So far, we've learned:

  • It looks like the interesting stuff we'll be writing is in the Protocol. To write our own redis server, we're going to flesh out a proper RedisServerProtocol class that understands the redis wire protocol.
  • We get 1 protocol per client connection. Storing state on the protocol will be scoped to the lifetime of that connection.
  • To wire things up, hand the protocol class to the create_server, which is called on an event loop instance. As we saw in the code snippet above in _accept_connection(), the protocol_factory argument is called with no args to create a protocol instance. While a class object works fine for now, we're going to have to use a closure or a factory class to pass arguments to the protocol when it's created.
  • The protocols themselves let you define methods that are invoked by the event loop. That is asyncio will call methods when there's a connection_made(), or there's data_received. Looking at the Protocol classes, there appears to be a few more methods you can implement.

Now that we understand the basics, we can start looking at the redis wire protocol.

Parsing the Wire Protocol

First thing we're going to need to do properly handle requests is protocol parser, this is the code that takes the redis request off the TCP socket and parses it into something meaningful. This code for this isn't that interesting. Reading the docs for the redis wire protocol, it's straightforward to implement.

Now, none of this is optimized yet, but here's a basic implementation of parsing the redis wire protocol. It accepts a byte string, and returns python objects.

def parse_wire_protocol(message):
    return _parse_wire_protocol(io.BytesIO(message))


def _parse_wire_protocol(msg_buffer):
    current_line = msg_buffer.readline()
    msg_type, remaining = chr(current_line[0]), current_line[1:]
    if msg_type == '+':
        return remaining.rstrip(b'\r\n').decode()
    elif msg_type == ':':
        return int(remaining)
    elif msg_type == '$':
        msg_length = int(remaining)
        if msg_length == -1:
            return None
        result = msg_buffer.read(msg_length)
        # There's a '\r\n' that comes after a bulk string
        # so we .readline() to move passed that crlf.
        msg_buffer.readline()
        return result
    elif msg_type == '*':
        array_length = int(remaining)
        return [_parse_wire_protocol(msg_buffer) for _ in range(array_length)]

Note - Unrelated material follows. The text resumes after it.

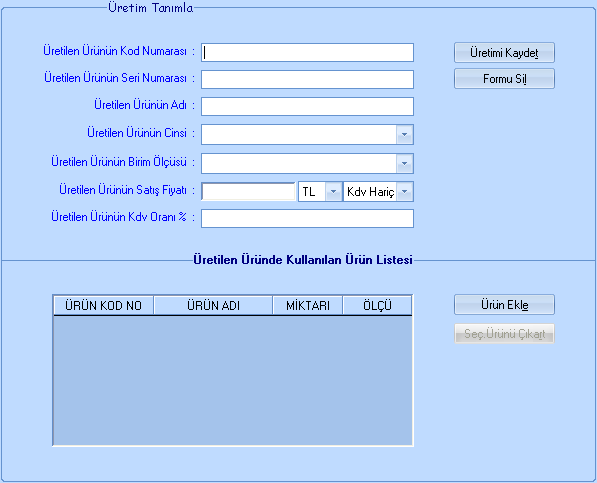Expand the Kdv Hariç dropdown
This screenshot has width=597, height=483.
[405, 191]
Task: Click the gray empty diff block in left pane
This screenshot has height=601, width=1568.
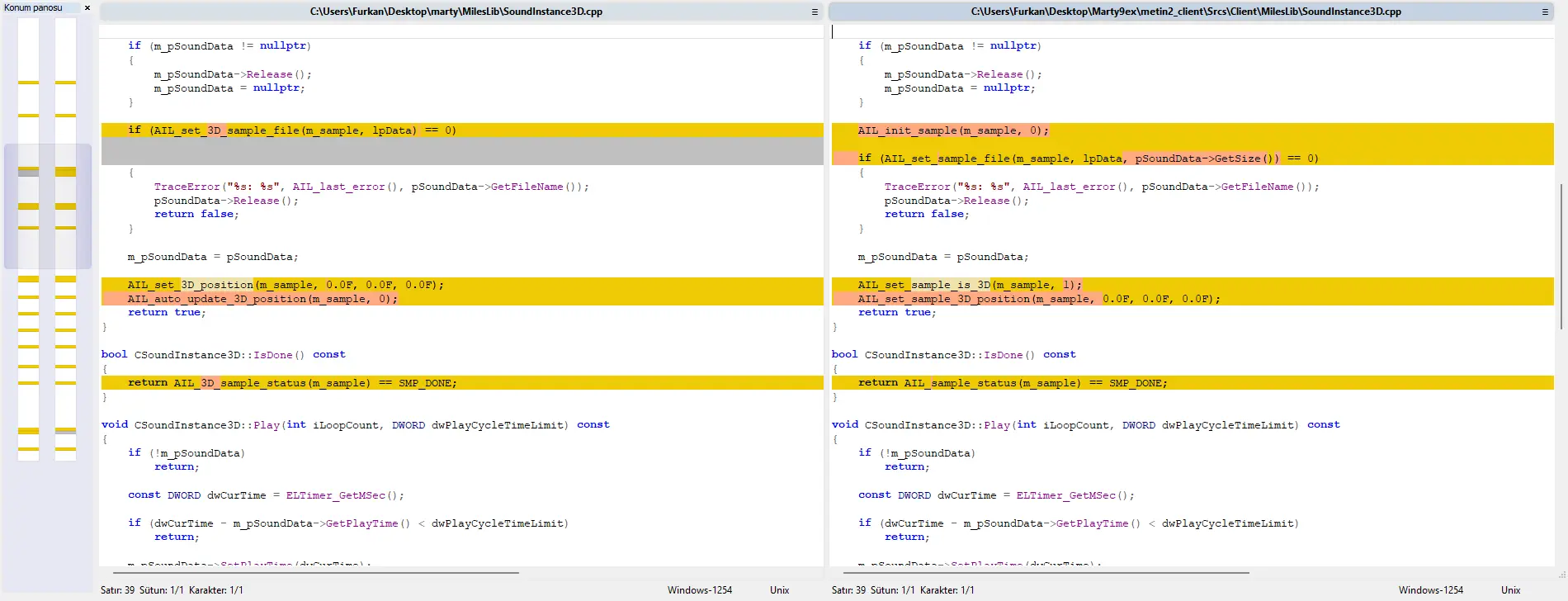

We're also going to need the inverse of this, something that takes a response from fakeredis and converts it back into bytes that can be sent across the wire. Again, nothing too interesting about this code, but here's what I came up with:

def serialize_to_wire(value):
    if isinstance(value, str):
        return ('+%s' % value).encode() + b'\r\n'
    elif isinstance(value, bool) and value:
        return b"+OK\r\n"
    elif isinstance(value, int):
        return (':%s' % value).encode() + b'\r\n'
    elif isinstance(value, bytes):
        return (b'$' + str(len(value)).encode() +
                b'\r\n' + value + b'\r\n')
    elif value is None:
        return b'$-1\r\n'
    elif isinstance(value, list):
        base = b'*' + str(len(value)).encode() + b'\r\n'
        for item in value:
            base += serialize_to_wire(item)
        return base

Let's try this out:

>>> set_request = b'*3\r\n$3\r\nset\r\n$3\r\nfoo\r\n$3\r\nbar\r\n'
>>> parse_wire_protocol(set_request)
[b'set', b'foo', b'bar']

>>> serialize_to_wire([b'5', b'4', b'3', b'2', b'1'])
b'*5\r\n$1\r\n5\r\n$1\r\n4\r\n$1\r\n3\r\n$1\r\n2\r\n$1\r\n1\r\n'

After calling the parse_wire_protocol we can see that get a list of [command_name, arg1, arg2, ...].

Implementing the Protocol Class

We should have everything we need to make a more realistic RedisServerProtocol class now. We're making the assumption for now that the entire command is provided when data_received is called.

class RedisServerProtocol(asyncio.Protocol):


    def __init__(self, redis):
        self._redis = redis
        self.transport = None

    def connection_made(self, transport):
        self.transport = transport

    def data_received(self, data):
        parsed = parse_wire_protocol(data)
        # parsed is an array of [command, *args]
        command = parsed[0].decode().lower()
        try:
            method = getattr(self._redis, command)
        except AttributeError:
            self.transport.write(
                b"-ERR unknown command " + parsed[0] + b"\r\n")
            return
        result = method(*parsed[1:])
        serialized = serialize_to_wire(result)
        self.transport.write(serialized)


class WireRedisConverter(object):
    def __init__(self, redis):
        self._redis = redis

    def lrange(self, name, start, end):
        return self._redis.lrange(name, int(start), int(end))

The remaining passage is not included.